--- MATERIAL PROVIDED ---

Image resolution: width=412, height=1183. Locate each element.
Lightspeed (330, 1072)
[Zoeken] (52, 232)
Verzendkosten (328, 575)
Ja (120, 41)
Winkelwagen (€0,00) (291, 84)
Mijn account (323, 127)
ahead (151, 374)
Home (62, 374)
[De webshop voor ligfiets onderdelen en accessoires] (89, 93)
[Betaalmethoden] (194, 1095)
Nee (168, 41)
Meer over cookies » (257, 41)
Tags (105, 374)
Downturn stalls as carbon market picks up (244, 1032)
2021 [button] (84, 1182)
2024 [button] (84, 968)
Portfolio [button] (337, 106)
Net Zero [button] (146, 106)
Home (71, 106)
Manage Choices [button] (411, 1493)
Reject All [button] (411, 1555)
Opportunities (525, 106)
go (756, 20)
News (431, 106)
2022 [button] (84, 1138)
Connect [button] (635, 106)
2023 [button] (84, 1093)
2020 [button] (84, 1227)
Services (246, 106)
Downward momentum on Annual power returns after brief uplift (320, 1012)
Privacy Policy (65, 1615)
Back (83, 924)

--- EXERCISE REQUIREMENTS ---
All that should appear in the response is the run of lines from the first line of the entries through the line containing "Services (246, 106)", copied exactly.

--- ANSWER SPACE ---
Image resolution: width=412, height=1183. Locate each element.
Lightspeed (330, 1072)
[Zoeken] (52, 232)
Verzendkosten (328, 575)
Ja (120, 41)
Winkelwagen (€0,00) (291, 84)
Mijn account (323, 127)
ahead (151, 374)
Home (62, 374)
[De webshop voor ligfiets onderdelen en accessoires] (89, 93)
[Betaalmethoden] (194, 1095)
Nee (168, 41)
Meer over cookies » (257, 41)
Tags (105, 374)
Downturn stalls as carbon market picks up (244, 1032)
2021 [button] (84, 1182)
2024 [button] (84, 968)
Portfolio [button] (337, 106)
Net Zero [button] (146, 106)
Home (71, 106)
Manage Choices [button] (411, 1493)
Reject All [button] (411, 1555)
Opportunities (525, 106)
go (756, 20)
News (431, 106)
2022 [button] (84, 1138)
Connect [button] (635, 106)
2023 [button] (84, 1093)
2020 [button] (84, 1227)
Services (246, 106)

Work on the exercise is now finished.